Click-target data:
--------------------------------
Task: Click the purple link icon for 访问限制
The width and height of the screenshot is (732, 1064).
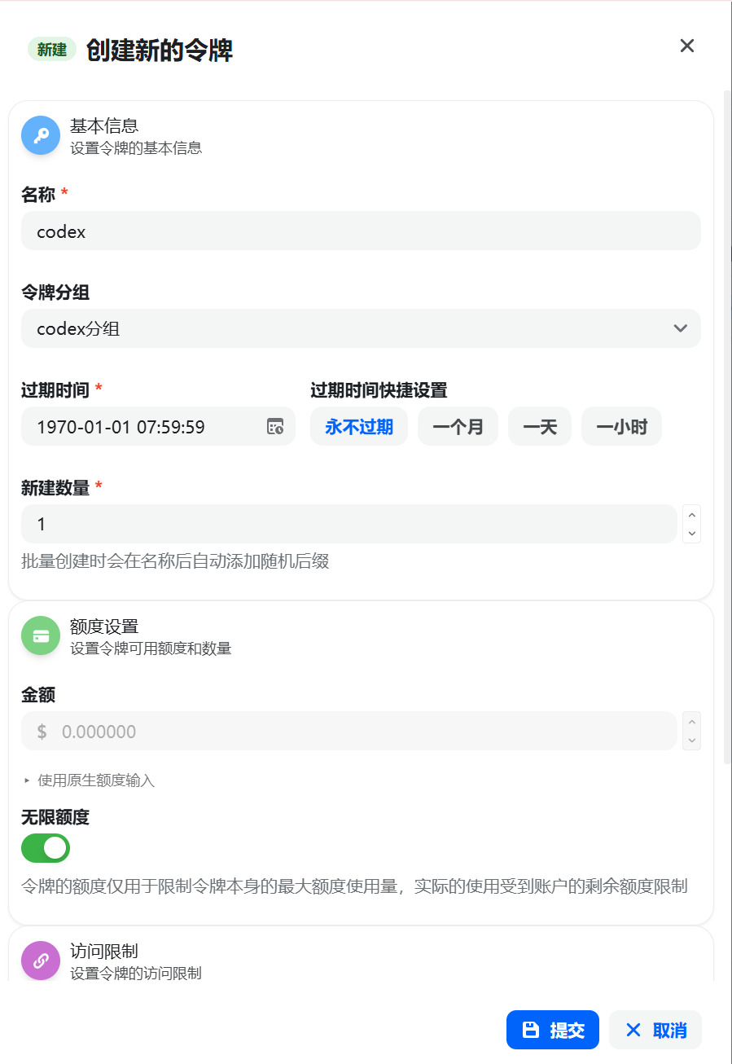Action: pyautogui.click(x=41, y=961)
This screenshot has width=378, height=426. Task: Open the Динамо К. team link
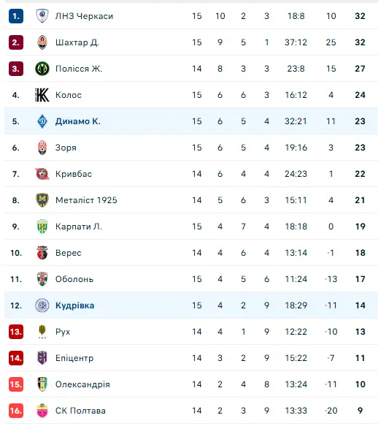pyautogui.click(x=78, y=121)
--------------------------------
Revise the material by substituting "image" for every occurrence of "screenshot" and leaving all else unchanged. Leave the pictures out of your answer.

Task: Click the purple link icon for 访问限制
The width and height of the image is (732, 1064).
Action: pyautogui.click(x=41, y=961)
This image has width=378, height=426. Task: Open the Динамо К. team link
pyautogui.click(x=78, y=121)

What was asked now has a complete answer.